Ma lo chiamano fascista. Un tifoso della Roma un sabato sera lo insulta. È al cinema Gregory con tutta la squadra, lui aspetta che si spengano le luci e poi gli si piazza dietro la poltroncina, gli batte due dita sulla spalla, il tifoso si gira e gli arrivano un destro e sinistro che lo sprofondano sulla mouquette della sala. Mi dicono che sono fascista solo perché vado al poligono con una 44 magnum a esercitarmi, tutta la Lazio la chiamano fascista, anche Martini e Re Cecconi girano armati e fanno paracadutismo con quelli della Folgore e allora? Io di politica non c'ho mai capito niente, destra, sinistra, centro, per me sono la stessa cosa, ma mi piace Giorgio Almirante, uno fuori dagli schemi, mi piace come parla, non so se è un tifoso della Lazio, ma mi sembra proprio come noi, forte, aggressivo, sfacciato, fuori dal Palazzo, e lo voto.

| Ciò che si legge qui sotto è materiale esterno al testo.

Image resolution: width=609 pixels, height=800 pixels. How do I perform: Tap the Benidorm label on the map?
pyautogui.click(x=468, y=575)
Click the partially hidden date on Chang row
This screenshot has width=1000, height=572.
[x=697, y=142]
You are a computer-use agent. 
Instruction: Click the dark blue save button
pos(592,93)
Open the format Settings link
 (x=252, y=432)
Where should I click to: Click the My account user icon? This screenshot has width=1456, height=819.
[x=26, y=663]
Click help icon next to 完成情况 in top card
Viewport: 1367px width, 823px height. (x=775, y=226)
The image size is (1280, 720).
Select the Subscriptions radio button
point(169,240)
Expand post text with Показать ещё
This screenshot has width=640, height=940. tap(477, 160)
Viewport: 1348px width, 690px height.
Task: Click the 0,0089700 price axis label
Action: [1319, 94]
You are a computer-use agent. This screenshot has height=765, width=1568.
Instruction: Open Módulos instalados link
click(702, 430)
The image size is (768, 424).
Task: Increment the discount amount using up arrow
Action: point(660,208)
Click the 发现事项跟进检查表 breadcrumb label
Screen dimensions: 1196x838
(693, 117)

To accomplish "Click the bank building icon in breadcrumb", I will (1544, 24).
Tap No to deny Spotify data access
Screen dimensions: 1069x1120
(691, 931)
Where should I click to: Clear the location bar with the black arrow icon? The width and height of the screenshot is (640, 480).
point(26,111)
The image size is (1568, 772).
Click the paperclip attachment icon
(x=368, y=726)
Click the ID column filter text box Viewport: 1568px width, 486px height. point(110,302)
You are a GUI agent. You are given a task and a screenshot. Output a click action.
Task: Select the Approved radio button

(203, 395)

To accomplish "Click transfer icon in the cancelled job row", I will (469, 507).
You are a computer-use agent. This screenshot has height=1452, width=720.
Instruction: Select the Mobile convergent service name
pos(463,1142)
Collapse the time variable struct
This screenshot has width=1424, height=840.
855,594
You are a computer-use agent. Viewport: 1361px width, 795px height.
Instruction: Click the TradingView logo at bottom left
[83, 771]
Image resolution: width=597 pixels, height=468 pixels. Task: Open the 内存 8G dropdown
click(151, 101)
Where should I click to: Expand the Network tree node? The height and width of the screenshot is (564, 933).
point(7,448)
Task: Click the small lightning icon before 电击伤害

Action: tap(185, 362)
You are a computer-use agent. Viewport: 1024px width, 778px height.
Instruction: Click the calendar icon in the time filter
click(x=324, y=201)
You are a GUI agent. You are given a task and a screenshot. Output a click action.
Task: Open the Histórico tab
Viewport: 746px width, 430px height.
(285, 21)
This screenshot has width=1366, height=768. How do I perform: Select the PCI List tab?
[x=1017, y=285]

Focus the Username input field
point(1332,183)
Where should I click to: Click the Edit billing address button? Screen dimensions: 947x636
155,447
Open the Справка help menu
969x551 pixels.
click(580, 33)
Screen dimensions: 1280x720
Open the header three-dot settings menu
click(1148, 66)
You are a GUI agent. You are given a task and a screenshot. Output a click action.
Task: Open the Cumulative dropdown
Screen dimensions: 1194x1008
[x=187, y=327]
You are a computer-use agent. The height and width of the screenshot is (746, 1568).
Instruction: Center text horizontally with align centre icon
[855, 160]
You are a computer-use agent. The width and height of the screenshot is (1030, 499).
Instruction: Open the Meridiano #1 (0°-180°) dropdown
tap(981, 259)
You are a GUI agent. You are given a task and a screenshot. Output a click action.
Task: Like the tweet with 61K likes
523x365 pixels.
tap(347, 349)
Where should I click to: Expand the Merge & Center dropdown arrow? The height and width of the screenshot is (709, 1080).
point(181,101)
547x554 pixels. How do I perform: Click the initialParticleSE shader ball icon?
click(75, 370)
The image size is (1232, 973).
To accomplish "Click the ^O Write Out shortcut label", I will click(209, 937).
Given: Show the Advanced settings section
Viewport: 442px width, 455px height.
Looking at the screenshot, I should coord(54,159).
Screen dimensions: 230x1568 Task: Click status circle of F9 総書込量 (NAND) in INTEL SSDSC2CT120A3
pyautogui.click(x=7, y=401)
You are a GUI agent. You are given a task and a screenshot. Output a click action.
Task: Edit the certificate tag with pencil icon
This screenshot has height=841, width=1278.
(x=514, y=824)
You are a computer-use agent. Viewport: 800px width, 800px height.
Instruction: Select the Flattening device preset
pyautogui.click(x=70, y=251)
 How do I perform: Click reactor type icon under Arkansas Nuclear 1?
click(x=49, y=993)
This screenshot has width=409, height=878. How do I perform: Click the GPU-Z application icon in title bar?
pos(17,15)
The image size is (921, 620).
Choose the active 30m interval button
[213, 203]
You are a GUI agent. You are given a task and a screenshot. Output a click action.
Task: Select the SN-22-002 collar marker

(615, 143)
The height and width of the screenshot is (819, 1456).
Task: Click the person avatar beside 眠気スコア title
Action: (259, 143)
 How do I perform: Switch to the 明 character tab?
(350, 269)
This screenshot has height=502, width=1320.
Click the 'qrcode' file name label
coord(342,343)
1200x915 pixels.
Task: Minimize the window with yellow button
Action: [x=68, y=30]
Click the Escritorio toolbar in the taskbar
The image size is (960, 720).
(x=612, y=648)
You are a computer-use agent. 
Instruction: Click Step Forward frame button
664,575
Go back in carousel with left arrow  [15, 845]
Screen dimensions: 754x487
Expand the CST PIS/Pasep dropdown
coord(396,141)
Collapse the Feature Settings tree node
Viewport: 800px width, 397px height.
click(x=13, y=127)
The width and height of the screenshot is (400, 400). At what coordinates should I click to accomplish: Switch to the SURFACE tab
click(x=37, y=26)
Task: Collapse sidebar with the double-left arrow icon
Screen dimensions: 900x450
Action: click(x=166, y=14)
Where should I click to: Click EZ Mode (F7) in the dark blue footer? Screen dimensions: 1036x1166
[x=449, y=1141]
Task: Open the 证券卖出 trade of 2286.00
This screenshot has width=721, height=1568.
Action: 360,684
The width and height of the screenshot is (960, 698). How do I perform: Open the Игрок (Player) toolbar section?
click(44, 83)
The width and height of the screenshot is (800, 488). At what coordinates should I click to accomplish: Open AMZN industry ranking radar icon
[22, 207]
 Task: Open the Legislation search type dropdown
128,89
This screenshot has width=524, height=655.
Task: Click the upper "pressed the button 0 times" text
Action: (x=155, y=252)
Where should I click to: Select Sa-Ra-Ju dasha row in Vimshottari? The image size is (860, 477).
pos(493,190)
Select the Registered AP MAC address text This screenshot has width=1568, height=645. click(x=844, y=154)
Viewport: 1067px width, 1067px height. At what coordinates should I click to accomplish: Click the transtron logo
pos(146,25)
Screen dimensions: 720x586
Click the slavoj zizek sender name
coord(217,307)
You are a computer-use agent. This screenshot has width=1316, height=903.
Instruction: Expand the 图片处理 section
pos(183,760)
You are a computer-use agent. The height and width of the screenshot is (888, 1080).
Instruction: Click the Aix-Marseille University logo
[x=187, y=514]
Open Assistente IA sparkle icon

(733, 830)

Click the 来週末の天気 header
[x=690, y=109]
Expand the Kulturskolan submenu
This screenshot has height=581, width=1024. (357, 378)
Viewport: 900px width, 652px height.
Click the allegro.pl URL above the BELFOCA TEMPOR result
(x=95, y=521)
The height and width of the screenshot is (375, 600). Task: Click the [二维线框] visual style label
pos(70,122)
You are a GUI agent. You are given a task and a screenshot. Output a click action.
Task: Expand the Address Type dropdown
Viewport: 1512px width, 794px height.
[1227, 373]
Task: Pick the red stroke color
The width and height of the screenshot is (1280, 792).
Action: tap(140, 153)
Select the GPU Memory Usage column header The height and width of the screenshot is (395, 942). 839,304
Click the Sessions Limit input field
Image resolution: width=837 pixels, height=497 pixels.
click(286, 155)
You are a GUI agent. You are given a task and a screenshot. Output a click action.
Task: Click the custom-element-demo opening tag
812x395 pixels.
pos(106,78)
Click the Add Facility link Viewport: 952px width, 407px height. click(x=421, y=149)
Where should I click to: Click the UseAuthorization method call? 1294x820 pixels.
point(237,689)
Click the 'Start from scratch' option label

Ma in politica poi ci si butta, due volte, con la Democrazia Cristiana alle regionali e alle europee, niente da fare, ci riprova con i Popolari, bocciato. Va in America, i Cosmos di Edson Arantes do Nascimento lo ricoprono di dollari, lì c'è il business, in nove anni di Nasl segna 231 gol in 234 partite ma quel cimitero di elefanti del soccer non decolla, adesso ha i soldi, è ricco, e ritorna in Italia per la seconda volta. Guai infiniti, casini a Foggia, presidente alla Lazio, paga tutti i debiti, la vuole la meglio squadra del mondo, le ha fatto vincere quasi da solo uno scudetto, la riduce con le pezze al sedere da dirigente, un amore viscerale, sbaglia ogni volta sempre di più, un'indole incapace di controllarsi che lo porta a strafare, generoso e inviso nelle stanze che contano con un progetto dissennato di grandezza. Paga e paga pesante la sua idea di libertà assoluta. È scappato dalla Lazio con un piede in serie B ma i tifosi non smettono di amarlo: agisco con il cuore, fa, e questo non è sbagliato nel mondo del calcio, voglio troppo bene alla Lazio, per me questa è normalità. Unico, dinastia di uomini che non tornano, lo sguardo malinconico e gli occhi da buono, ha costretto i cronisti a raccontare cose che nel nostro calcio non erano mai successe, caudillo di una squadra trasgressiva che giocava contro tutto, scandalizzava e vinceva.

Di notte in giro per Roma sulla Jaguar e la giacca con le frange, I'm a football crazy, il primo aprile 2012 a Naples, piccola cittadina della Florida, la morte improvvisa per infarto cardiaco, quanto ci manchi Long John.